Word for word, retype every line of the data.

Dataset entries:
━━━━━━━━━━━━━━━━

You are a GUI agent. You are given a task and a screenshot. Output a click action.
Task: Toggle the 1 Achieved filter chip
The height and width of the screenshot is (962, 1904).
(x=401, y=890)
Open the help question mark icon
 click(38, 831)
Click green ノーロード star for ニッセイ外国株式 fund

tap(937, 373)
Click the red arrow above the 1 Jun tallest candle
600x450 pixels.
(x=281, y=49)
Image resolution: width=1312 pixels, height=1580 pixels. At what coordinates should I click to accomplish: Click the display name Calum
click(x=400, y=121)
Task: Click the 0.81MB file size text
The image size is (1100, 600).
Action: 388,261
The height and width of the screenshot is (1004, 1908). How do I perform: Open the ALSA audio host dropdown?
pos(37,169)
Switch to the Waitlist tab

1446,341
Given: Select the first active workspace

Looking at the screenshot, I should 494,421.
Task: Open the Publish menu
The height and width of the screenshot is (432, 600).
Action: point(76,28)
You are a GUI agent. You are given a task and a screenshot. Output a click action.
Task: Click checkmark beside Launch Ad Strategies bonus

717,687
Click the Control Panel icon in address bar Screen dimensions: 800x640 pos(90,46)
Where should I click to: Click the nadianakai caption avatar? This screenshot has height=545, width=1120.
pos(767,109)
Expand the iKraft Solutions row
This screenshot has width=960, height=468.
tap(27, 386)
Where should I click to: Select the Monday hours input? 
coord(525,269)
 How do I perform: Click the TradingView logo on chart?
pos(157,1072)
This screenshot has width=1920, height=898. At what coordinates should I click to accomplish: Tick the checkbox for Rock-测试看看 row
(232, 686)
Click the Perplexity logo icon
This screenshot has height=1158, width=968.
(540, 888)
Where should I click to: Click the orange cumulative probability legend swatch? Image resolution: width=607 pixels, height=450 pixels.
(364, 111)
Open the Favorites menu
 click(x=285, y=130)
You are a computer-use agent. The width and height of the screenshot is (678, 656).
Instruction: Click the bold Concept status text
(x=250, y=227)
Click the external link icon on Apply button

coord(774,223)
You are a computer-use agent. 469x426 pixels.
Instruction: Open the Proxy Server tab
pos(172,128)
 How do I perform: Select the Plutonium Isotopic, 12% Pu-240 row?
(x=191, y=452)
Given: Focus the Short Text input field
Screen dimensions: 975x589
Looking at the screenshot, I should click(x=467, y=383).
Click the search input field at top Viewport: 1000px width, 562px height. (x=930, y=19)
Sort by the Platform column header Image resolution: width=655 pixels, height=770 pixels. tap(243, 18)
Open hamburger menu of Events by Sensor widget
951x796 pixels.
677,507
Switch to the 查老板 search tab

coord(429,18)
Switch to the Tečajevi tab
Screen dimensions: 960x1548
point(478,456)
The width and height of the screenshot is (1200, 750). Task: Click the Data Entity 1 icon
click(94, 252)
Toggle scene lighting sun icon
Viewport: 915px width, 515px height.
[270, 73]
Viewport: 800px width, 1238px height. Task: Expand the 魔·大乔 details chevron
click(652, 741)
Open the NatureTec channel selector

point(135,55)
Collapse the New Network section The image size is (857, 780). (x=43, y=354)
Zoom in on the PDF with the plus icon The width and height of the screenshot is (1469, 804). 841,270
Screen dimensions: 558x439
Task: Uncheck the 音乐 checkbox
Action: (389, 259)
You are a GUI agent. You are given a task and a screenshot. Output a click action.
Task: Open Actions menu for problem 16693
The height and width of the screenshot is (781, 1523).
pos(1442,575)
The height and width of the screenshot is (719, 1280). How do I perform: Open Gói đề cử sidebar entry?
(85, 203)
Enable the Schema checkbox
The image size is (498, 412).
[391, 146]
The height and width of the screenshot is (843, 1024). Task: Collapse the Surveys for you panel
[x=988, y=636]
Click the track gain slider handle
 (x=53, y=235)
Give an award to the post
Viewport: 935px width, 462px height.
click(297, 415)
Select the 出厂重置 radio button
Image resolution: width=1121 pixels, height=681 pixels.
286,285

━━━━━━━━━━━━━━━━

- Solution to this task
You are a GUI agent. You are given a task and a screenshot. Output a click action.
Task: Toggle the 1 Achieved filter chip
The height and width of the screenshot is (962, 1904).
(x=401, y=890)
Open the help question mark icon
 click(38, 831)
Click green ノーロード star for ニッセイ外国株式 fund

tap(937, 373)
Click the red arrow above the 1 Jun tallest candle
600x450 pixels.
(x=281, y=49)
Image resolution: width=1312 pixels, height=1580 pixels. At what coordinates should I click to accomplish: Click the display name Calum
click(x=400, y=121)
Task: Click the 0.81MB file size text
The image size is (1100, 600).
Action: 388,261
The height and width of the screenshot is (1004, 1908). How do I perform: Open the ALSA audio host dropdown?
pos(37,169)
Switch to the Waitlist tab

1446,341
Given: Select the first active workspace

Looking at the screenshot, I should 494,421.
Task: Open the Publish menu
The height and width of the screenshot is (432, 600).
Action: point(76,28)
You are a GUI agent. You are given a task and a screenshot. Output a click action.
Task: Click checkmark beside Launch Ad Strategies bonus

717,687
Click the Control Panel icon in address bar Screen dimensions: 800x640 pos(90,46)
Where should I click to: Click the nadianakai caption avatar? This screenshot has height=545, width=1120.
pos(767,109)
Expand the iKraft Solutions row
This screenshot has width=960, height=468.
tap(27, 386)
Where should I click to: Select the Monday hours input? 
coord(525,269)
 How do I perform: Click the TradingView logo on chart?
pos(157,1072)
This screenshot has width=1920, height=898. At what coordinates should I click to accomplish: Tick the checkbox for Rock-测试看看 row
(232, 686)
Click the Perplexity logo icon
This screenshot has height=1158, width=968.
(540, 888)
Where should I click to: Click the orange cumulative probability legend swatch? Image resolution: width=607 pixels, height=450 pixels.
(364, 111)
Open the Favorites menu
 click(x=285, y=130)
You are a computer-use agent. The width and height of the screenshot is (678, 656).
Instruction: Click the bold Concept status text
(x=250, y=227)
Click the external link icon on Apply button

coord(774,223)
You are a computer-use agent. 469x426 pixels.
Instruction: Open the Proxy Server tab
pos(172,128)
 How do I perform: Select the Plutonium Isotopic, 12% Pu-240 row?
(x=191, y=452)
Given: Focus the Short Text input field
Screen dimensions: 975x589
Looking at the screenshot, I should click(x=467, y=383).
Click the search input field at top Viewport: 1000px width, 562px height. (x=930, y=19)
Sort by the Platform column header Image resolution: width=655 pixels, height=770 pixels. tap(243, 18)
Open hamburger menu of Events by Sensor widget
951x796 pixels.
677,507
Switch to the 查老板 search tab

coord(429,18)
Switch to the Tečajevi tab
Screen dimensions: 960x1548
point(478,456)
The width and height of the screenshot is (1200, 750). Task: Click the Data Entity 1 icon
click(94, 252)
Toggle scene lighting sun icon
Viewport: 915px width, 515px height.
[270, 73]
Viewport: 800px width, 1238px height. Task: Expand the 魔·大乔 details chevron
click(652, 741)
Open the NatureTec channel selector

point(135,55)
Collapse the New Network section The image size is (857, 780). (x=43, y=354)
Zoom in on the PDF with the plus icon The width and height of the screenshot is (1469, 804). 841,270
Screen dimensions: 558x439
Task: Uncheck the 音乐 checkbox
Action: (389, 259)
You are a GUI agent. You are given a task and a screenshot. Output a click action.
Task: Open Actions menu for problem 16693
The height and width of the screenshot is (781, 1523).
pos(1442,575)
The height and width of the screenshot is (719, 1280). How do I perform: Open Gói đề cử sidebar entry?
(85, 203)
Enable the Schema checkbox
The image size is (498, 412).
[391, 146]
The height and width of the screenshot is (843, 1024). Task: Collapse the Surveys for you panel
[x=988, y=636]
Click the track gain slider handle
 (x=53, y=235)
Give an award to the post
Viewport: 935px width, 462px height.
click(297, 415)
Select the 出厂重置 radio button
Image resolution: width=1121 pixels, height=681 pixels.
286,285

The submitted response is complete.